Assignment →
Calculate how many lines of the data hold "date". The answer consists of that number only.

Available data →
====
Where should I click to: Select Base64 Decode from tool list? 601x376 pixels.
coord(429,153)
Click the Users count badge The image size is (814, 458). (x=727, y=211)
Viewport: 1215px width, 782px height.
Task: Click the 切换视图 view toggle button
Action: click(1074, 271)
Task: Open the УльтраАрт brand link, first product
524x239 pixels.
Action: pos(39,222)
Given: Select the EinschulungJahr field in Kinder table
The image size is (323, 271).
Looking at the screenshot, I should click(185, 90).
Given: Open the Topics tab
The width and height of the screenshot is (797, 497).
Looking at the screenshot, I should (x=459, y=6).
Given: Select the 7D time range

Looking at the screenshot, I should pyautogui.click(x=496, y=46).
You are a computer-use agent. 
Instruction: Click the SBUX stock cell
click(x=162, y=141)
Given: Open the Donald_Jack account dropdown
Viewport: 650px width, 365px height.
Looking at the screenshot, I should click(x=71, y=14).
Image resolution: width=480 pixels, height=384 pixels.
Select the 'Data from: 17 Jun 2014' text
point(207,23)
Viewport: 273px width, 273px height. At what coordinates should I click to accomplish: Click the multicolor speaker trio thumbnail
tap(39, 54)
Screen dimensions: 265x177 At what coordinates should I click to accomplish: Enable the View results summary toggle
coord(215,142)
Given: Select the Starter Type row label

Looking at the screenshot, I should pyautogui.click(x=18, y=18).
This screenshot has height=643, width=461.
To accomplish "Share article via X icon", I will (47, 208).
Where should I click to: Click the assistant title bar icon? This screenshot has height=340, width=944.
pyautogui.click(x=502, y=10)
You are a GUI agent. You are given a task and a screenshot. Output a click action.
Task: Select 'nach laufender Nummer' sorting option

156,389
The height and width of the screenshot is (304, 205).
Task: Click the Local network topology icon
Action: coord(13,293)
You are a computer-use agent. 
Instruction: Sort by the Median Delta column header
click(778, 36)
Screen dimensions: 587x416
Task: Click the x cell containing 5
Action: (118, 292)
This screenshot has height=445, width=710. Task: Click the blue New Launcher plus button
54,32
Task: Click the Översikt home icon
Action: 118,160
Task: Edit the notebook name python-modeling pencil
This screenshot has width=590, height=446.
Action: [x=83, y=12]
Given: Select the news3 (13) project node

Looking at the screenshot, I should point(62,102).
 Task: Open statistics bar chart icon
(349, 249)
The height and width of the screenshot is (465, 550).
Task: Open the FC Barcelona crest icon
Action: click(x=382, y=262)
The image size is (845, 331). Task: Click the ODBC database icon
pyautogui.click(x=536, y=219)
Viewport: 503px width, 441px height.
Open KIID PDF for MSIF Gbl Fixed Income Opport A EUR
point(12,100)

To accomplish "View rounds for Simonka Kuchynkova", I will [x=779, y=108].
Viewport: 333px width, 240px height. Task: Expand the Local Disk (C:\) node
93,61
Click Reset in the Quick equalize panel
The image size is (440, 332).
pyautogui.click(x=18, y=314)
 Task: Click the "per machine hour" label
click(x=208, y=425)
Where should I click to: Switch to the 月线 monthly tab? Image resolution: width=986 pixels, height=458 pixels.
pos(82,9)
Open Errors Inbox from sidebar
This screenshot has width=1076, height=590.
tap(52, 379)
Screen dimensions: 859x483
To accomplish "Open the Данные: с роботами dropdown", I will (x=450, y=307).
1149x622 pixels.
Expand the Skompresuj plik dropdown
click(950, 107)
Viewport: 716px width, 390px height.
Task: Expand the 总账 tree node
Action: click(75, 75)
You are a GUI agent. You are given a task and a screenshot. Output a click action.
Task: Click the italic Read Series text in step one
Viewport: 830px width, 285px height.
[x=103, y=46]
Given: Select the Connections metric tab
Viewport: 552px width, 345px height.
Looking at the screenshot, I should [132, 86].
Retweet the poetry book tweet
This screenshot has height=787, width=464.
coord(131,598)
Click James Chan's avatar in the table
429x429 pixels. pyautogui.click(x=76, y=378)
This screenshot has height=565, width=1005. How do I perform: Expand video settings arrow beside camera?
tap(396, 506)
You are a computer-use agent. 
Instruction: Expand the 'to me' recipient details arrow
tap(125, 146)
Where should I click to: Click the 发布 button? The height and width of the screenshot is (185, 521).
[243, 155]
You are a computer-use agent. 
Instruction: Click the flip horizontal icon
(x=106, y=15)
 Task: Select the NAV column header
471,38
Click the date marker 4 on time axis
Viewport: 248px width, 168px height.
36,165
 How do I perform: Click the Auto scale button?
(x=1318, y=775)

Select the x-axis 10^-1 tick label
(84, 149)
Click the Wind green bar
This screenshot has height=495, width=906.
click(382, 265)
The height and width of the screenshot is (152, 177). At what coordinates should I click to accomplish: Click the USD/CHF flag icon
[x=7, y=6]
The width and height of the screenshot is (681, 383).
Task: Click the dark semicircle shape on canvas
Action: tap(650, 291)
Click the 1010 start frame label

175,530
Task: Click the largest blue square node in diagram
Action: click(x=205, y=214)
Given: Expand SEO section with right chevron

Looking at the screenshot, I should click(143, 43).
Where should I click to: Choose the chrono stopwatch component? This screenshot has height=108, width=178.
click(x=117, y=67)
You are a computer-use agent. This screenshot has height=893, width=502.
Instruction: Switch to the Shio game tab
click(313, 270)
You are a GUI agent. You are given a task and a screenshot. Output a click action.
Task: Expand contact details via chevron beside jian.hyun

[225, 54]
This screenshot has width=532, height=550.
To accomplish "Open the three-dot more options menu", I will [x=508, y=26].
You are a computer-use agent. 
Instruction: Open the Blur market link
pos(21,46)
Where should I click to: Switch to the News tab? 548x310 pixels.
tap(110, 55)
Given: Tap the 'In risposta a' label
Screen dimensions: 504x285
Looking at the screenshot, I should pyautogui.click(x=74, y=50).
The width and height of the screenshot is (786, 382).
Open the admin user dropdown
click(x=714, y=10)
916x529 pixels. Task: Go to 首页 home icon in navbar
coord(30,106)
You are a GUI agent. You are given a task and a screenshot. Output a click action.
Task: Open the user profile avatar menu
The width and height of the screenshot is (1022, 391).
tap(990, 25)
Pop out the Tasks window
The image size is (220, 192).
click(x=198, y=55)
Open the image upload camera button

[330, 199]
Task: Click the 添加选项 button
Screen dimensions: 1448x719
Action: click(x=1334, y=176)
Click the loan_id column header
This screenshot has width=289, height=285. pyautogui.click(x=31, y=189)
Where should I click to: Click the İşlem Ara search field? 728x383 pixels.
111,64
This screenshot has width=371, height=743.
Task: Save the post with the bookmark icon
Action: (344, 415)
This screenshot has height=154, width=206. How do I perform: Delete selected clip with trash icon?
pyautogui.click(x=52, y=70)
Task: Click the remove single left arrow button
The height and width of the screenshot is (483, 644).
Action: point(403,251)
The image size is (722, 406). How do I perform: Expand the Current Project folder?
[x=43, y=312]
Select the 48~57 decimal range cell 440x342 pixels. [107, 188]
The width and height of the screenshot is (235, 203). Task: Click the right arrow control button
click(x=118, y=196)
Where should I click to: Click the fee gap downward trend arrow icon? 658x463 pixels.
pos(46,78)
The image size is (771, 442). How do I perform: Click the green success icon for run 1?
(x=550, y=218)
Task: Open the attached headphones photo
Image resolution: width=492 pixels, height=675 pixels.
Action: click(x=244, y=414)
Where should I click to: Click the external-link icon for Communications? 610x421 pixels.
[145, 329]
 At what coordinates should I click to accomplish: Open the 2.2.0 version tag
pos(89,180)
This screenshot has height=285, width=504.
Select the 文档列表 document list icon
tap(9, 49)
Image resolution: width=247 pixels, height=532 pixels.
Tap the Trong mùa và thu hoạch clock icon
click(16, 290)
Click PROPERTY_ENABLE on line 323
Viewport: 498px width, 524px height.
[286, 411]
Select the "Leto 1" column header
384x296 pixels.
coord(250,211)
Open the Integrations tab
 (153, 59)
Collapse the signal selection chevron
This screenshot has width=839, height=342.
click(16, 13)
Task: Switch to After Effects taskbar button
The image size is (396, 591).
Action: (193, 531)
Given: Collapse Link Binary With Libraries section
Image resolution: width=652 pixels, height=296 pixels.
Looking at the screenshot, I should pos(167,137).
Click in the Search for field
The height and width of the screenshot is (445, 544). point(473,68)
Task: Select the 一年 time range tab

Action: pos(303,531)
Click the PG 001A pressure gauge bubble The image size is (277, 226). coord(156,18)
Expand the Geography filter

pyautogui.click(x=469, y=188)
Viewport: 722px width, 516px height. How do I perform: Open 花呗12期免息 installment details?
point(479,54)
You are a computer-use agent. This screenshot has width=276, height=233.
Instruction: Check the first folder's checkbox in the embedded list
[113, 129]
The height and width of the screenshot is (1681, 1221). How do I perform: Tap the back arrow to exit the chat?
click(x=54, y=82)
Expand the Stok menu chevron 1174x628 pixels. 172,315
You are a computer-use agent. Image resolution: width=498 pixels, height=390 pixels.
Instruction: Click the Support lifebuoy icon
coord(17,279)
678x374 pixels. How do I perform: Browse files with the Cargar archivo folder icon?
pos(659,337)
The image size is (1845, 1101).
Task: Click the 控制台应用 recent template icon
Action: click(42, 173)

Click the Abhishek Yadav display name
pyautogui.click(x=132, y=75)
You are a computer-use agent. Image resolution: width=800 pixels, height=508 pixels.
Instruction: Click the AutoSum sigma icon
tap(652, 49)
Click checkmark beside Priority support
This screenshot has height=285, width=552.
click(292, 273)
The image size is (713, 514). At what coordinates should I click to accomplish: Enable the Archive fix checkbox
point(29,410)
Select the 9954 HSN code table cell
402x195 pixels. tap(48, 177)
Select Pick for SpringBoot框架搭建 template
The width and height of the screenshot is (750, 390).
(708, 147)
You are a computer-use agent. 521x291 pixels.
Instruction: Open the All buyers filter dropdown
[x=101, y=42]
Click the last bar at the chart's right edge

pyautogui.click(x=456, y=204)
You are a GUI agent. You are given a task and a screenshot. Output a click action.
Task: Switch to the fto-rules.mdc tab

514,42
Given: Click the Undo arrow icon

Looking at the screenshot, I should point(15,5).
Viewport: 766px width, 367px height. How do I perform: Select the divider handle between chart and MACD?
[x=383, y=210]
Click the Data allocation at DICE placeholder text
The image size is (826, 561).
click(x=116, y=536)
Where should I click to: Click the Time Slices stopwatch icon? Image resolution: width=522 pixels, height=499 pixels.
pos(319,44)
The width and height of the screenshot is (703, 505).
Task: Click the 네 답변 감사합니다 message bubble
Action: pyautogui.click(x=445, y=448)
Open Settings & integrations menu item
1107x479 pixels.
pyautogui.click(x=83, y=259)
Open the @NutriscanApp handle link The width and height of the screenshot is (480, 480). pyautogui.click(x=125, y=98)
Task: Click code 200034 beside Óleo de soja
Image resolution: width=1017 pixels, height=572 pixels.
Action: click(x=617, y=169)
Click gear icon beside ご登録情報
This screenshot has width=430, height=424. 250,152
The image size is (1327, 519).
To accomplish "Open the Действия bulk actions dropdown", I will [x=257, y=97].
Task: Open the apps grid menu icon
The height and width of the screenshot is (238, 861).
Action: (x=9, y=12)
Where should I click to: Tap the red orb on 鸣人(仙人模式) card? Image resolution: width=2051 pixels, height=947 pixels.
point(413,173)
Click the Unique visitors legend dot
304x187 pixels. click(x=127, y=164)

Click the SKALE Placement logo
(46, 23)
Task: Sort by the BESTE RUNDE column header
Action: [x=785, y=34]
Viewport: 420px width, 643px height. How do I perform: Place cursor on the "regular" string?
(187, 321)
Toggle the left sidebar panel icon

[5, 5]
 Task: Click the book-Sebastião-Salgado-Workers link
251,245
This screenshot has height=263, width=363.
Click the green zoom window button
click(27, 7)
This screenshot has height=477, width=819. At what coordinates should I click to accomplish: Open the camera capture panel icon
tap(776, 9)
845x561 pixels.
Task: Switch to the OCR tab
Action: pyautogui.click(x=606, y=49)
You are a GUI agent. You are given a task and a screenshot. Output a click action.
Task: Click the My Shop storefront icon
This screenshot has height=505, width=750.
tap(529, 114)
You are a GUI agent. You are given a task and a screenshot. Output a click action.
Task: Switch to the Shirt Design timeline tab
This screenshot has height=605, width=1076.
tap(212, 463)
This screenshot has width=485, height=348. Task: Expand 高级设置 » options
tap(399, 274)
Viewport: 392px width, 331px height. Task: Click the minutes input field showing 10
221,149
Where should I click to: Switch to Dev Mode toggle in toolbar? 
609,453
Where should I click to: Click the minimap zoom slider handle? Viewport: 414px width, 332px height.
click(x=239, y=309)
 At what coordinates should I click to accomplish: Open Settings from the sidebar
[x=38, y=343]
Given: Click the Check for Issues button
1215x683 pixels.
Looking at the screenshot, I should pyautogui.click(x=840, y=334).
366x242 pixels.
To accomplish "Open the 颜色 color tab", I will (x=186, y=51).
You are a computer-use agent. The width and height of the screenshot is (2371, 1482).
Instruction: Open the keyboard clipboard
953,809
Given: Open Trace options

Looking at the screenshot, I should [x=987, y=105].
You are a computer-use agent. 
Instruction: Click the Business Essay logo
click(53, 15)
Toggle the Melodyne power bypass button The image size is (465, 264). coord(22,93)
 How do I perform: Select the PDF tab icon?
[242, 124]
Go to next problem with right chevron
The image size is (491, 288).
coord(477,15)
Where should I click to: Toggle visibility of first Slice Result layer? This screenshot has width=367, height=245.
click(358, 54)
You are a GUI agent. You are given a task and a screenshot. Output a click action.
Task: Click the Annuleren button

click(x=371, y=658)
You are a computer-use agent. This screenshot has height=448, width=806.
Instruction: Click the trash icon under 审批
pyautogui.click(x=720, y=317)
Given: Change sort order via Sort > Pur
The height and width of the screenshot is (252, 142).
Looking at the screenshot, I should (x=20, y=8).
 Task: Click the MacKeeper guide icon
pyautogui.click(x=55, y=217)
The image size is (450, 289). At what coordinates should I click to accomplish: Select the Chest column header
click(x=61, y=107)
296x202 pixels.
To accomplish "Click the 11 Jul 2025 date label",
====
Task output →
2